[XML-SIG] speed question re DOM parsing

Walter Underwood wunder@ultraseek.com
Thu, 22 Jun 2000 09:37:56 -0700

I know this is a reply to a really old post, but the talk about
speedup reminded me that I hadn't answered it.

This is worth posting generally, because it is applicable to
lots of SAX handlers (add it to the documentation?).

--On Wednesday, May 31, 2000 8:58 PM -0600 Bjorn Pettersen
<bjorn@roguewave.com> wrote:
> After some profiling, I found that most of the time was going into the
> else branch in the cdata method.  This branch is growing a string
> character by character by saying:
>   elem.first_cdata = elem.first_cdata + data

I had one of those in my character data handler too. Parsing the
Old Testament took about 45 min, as I remember. The copies and
reallocs in concatenation are O(n**2). Save all the strings in
a list, then use string.join at the end. This is linear.

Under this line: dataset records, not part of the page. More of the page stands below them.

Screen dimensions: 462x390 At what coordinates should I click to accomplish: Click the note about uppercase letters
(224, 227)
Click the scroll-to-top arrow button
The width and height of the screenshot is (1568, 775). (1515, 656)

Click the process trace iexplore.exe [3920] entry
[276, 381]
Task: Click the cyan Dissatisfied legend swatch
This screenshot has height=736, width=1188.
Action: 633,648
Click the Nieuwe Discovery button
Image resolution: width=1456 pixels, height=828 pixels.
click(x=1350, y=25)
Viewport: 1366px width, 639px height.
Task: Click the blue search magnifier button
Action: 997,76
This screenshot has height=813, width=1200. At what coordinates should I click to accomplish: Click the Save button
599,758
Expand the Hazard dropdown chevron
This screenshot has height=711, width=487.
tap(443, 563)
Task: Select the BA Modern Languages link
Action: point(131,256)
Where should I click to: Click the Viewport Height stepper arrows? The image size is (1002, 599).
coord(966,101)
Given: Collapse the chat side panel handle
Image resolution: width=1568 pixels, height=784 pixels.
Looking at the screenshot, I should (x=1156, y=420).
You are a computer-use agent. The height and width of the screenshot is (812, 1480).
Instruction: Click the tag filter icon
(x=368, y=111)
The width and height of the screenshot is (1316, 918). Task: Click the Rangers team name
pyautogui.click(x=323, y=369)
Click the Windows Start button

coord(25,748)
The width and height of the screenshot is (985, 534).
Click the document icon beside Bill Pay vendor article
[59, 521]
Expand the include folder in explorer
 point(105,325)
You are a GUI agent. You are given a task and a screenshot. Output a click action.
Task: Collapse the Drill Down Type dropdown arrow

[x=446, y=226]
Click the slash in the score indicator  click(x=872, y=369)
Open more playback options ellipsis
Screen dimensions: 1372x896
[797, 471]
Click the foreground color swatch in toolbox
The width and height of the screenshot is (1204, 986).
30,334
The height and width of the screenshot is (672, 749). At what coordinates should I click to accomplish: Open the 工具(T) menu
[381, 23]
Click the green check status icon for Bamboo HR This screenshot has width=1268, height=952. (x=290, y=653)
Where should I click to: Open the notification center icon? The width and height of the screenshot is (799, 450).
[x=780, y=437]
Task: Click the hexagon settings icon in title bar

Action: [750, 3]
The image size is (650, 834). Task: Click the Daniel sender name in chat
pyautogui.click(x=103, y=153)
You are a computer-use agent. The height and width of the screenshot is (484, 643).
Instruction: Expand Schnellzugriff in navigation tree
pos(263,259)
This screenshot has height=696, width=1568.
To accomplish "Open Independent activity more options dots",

Here are the relevant fragments of the class with the handlers:

class XMLToText:
    def __init__(self):
        self.text = []

    def cdata(self, data):

    def finish(self):
        self.text = string.join(self.text,u'')

Note the Unicode string constant -- remove that for Python 1.5,
and add code to handle the UTF-8, if necessary.

Walter R. Underwood
Senior Staff Engineer, Ultraseek Corp.